When I was growing up I lived with a ghost. I know some people will think that sounds crazy. I know some people will think I imagined it. Yet the experience was real.

Our house-ghost wasn’t an apparition, it was a presence: being alone in a room, then knowing someone had entered although no-one was there; sitting still and quiet for as long as it took for whatever it was to leave.  Time and time again my mother declared there were no such things as ghosts. The dead don’t come back to earth, she’d say, because those in Heaven don’t want to leave and those in Hell aren’t allowed out.

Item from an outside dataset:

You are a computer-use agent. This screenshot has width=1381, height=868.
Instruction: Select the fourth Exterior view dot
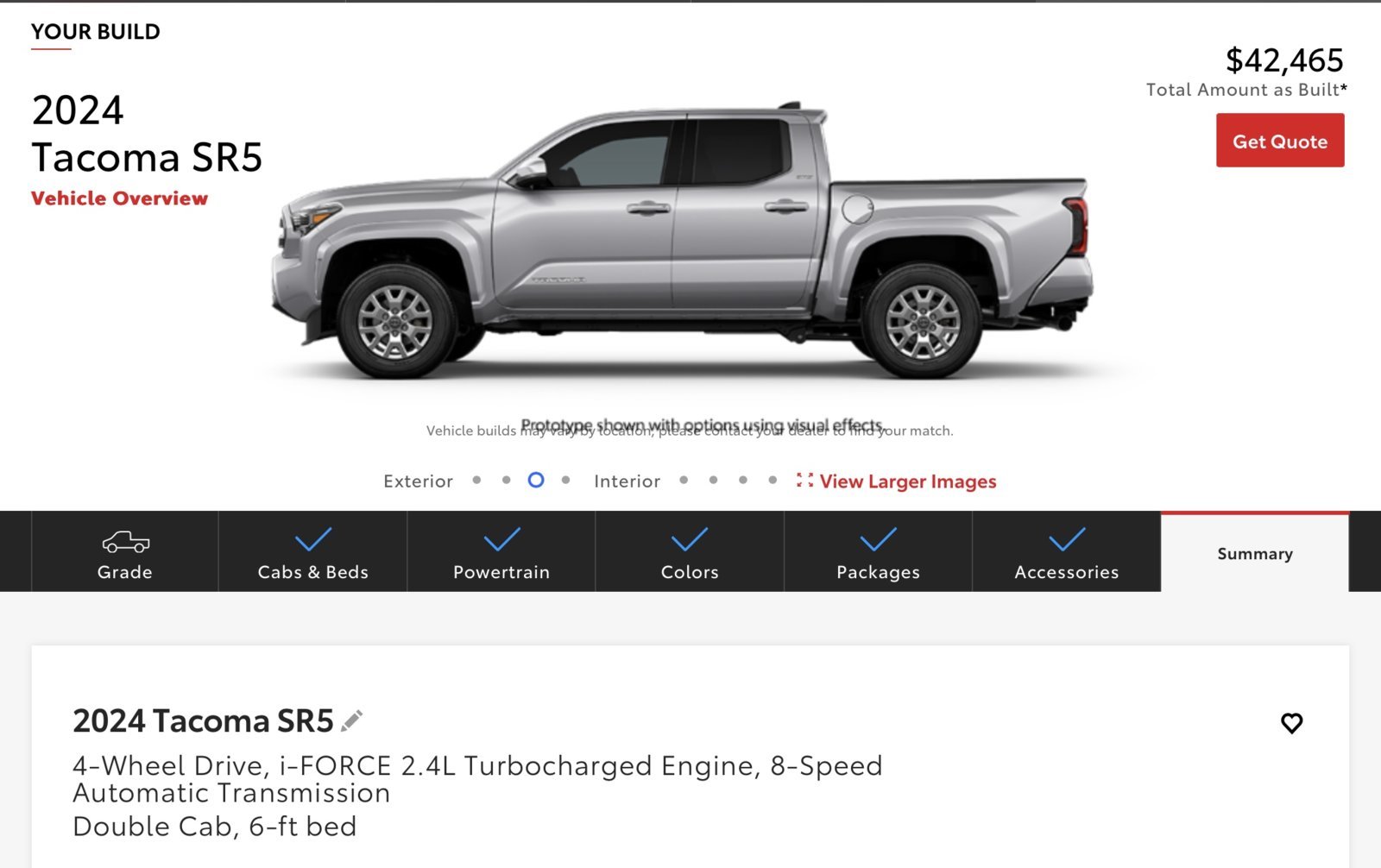coord(565,480)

She was trying to convince herself as much as me – she felt the ghost’s presence, too.

When we eventually moved (driven out by the Council, not by the ghost) a neighbour confided that the previous tenants had a Catholic Priest visit to perform an exorcism. It made me feel better, less weird, about the whole thing.

In The Beginner’s Goodbye Aaron’s wife, Dorothy, is killed when a tree falls on their house. Almost a year later, Dorothy appears on the sidewalk outside their house. She doesn’t stay very long but Aaron “didn’t feel as if she was abandoning me. I knew, somehow, she would come again as soon as she could”. He’s right. After that first visit Dorothy starts to turn up in lots of different places: at the farmer’s market, on the street where Aaron’s office is, walking to the post office, in the shopping mall. Aaron believes Dorothy has returned because “we simply missed each other too much”. (He doesn’t want to ask her. “It would kill me if she left. I had already gone through that once. I didn’t think I could do it all over again”.) But as her visits get longer they begin to talk, or rather bicker, as they had done when she was alive.

If you follow my blog, you’ll know my previous post was on Grief is the Thing With Feathers, about a man whose wife dies suddenly. The Beginner’s Goodbye explores the same themes – love, marriage, loss, grief, hope – but in a very different way.  Tyler’s masterstroke is to leave the question of whether Dorothy is a ‘real’ ghost unresolved. On the one hand, it occurs to Aaron that “in all probability, neither one of us had actually spoken during our encounters. Our conversations had played out silently in my head.” On the other hand if Aaron has imagined the visits “how could she have said those things that she knew and I didn’t. That she had refused a better job for my sake. That she had hidden her feelings for my sake…” There are other suggested explanations. Aaron’s builders talks of “unfinished business”, Aaron’s friend that “if you know them well enough, if you’ve listened to them closely enough while they were still alive, you might be able to imagine what they would tell you even now.”

Rating: *** Highly Recommended

PS. I ‘found’ The Beginner’s Goodbye in the waiting room of my local station. I was reading Markus Zusak’s The Book Thief at the time. I will return it, though!